◆ EXTRACTED TEXT:
----

On May 10, 2005, we executed a promissory for $1,760,274 at an interest rate of 1% plus the prime rate payable to ICM, Inc and granted a security interest in a steam turbine generator to ICM, Inc. as collateral for the loan. Under the terms of the promissory note, we agree to make quarterly installment payments of principal and interest with the balance due on July 1, 2008. The first quarterly payment under the note is due October 1, 2005. We also entered into a subordination agreement with Home Federal Savings Bank (“Home Federal”), our senior lender, in which Home Federal agrees ICM, Inc.’s security interest in the generator is senior to the security interest of Home Federal Savings Bank in the generator.
Raising Additional Capital
We issued units to ICM, Inc. and Fagen, Inc. in exchange for their combined capital contribution of $6,250,000. Pursuant to a Unit Purchase and Redemption Agreement executed with ICM, Inc. and Fagen, Inc., we have agreed to redeem all 6,250 units from ICM, Inc. and Fagen, Inc. using the proceeds from the sale of units in a registered offering or, to the extent the offering is unsuccessful, from cash flow generated by operations subject to certain loan covenants, restrictions and tax distributions.

----

◆ INFORMATION SUPPLIED:
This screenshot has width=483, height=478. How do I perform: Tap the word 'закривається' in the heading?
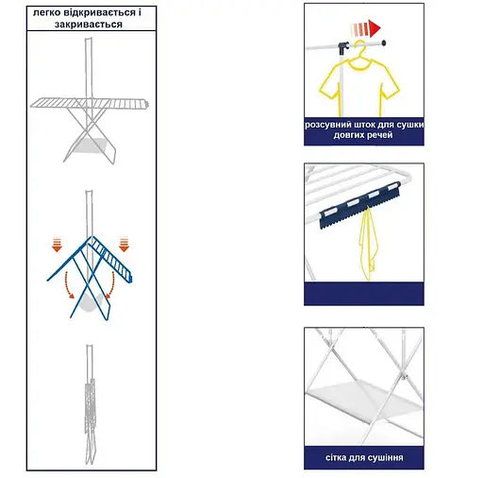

----

◆ WHAT IS BEING ASKED:
In the text about the promissory note and capital units above, retype everything from "On May 10, 2005, we" down to "in the generator.".

◆ TASK RESPONSE:
On May 10, 2005, we executed a promissory for $1,760,274 at an interest rate of 1% plus the prime rate payable to ICM, Inc and granted a security interest in a steam turbine generator to ICM, Inc. as collateral for the loan. Under the terms of the promissory note, we agree to make quarterly installment payments of principal and interest with the balance due on July 1, 2008. The first quarterly payment under the note is due October 1, 2005. We also entered into a subordination agreement with Home Federal Savings Bank (“Home Federal”), our senior lender, in which Home Federal agrees ICM, Inc.’s security interest in the generator is senior to the security interest of Home Federal Savings Bank in the generator.